> Source text:
— START —
Thomas Muir of Huntershill by David Martin, 1790. Stephencdickson [PD]
     Chubby changed her oration to the Plea of Thomas Muir. It’s what he said during his trial for treason. She started on her knees and folded her hands under her chin.
     I may be condemned to languish in the recesses of a dungeon. I may be doomed to ascend the scaffold. Nothing can deprive me of the recollection of the past; nothing can destroy my inward peace of mind, arising from the remembrance of having discharged my duty.
     We boys riled against what we saw as the arrogance of a girl, but her rendition of Thomas Muir was good. I made all the boys quiet down to let her do it again.

The Compromise “The Governess” 1825

The Plea

When Otis is arrested in 1845, he is bound and forced to go down the steps on his knees. By reciting the famous Scottish Plea on the steps of the University, Otis claims his right of free speech. Ironically, his arrest fulfills the accusation that he was inciting a riot.

It does not stop there. Years earlier Otis had taught the Plea to the girls he helped raise, Mariah and Eliza. Upon learning that Otis recited it while forced to kneel, his half-sister Mariah realizes that the arrest was a plan to speak against slavery. Using his kneeling body and the exhaulted setting, it is no longer child’s play. The oration is a speech act. The basic constitutional protections of free speech and assembly had been suppressed by Misouri law. As in Muir’s case, the apparent effect of piety and bravery was sedition. Otis is also on a path of martyrdom.
— END —
> Material provided:
— START —
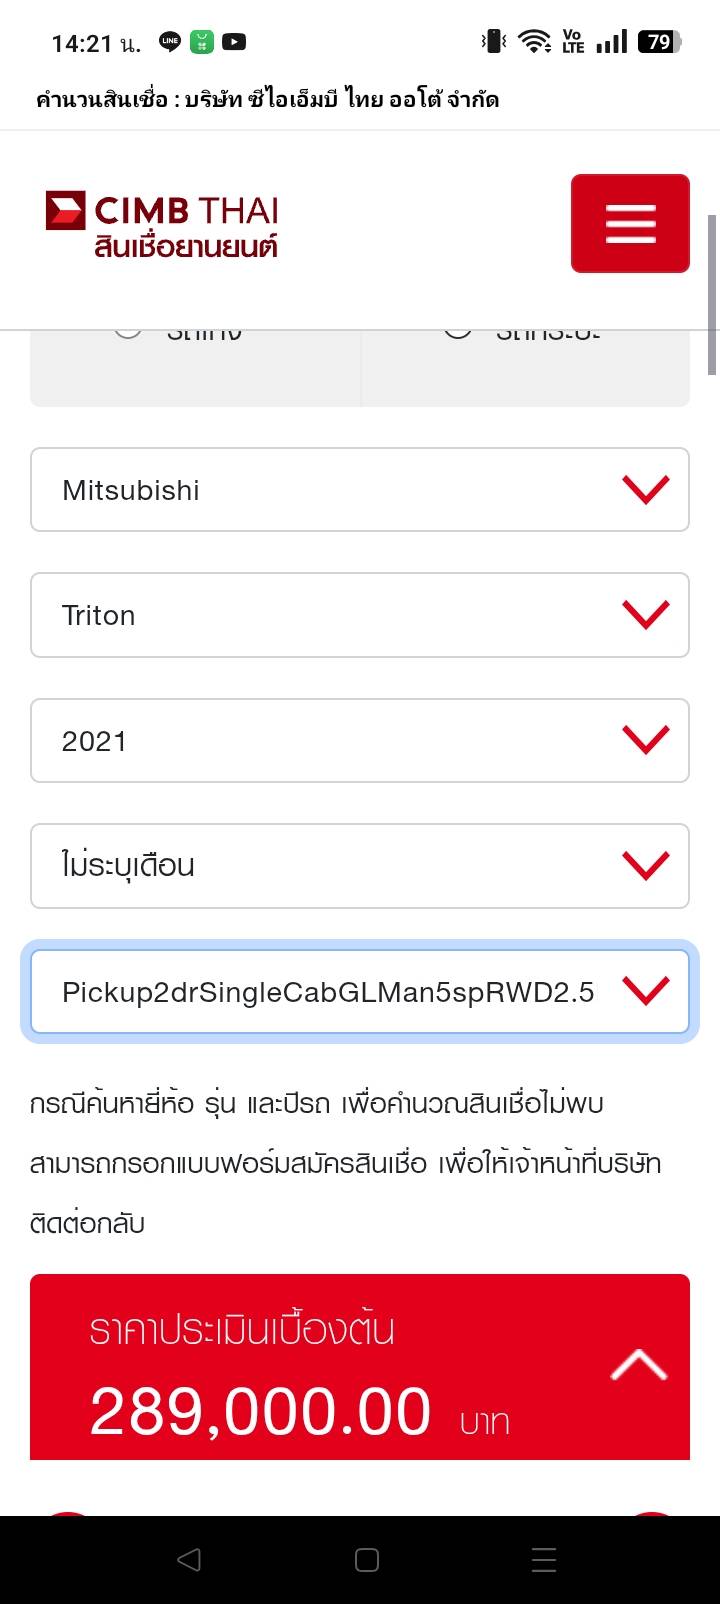Tap the page scrollbar on the right
Viewport: 720px width, 1604px height.
[x=712, y=295]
— END —
> Set task:
In the passage on the Plea of Thomas Muir, translate this sentence into French: "By reciting the famous Scottish Plea on the steps of the University, Otis claims his right of free speech."

> Worked answer:
En récitant le célèbre Plaidoyer écossais sur les marches de l'Université, Otis revendique son droit à la liberté d'expression.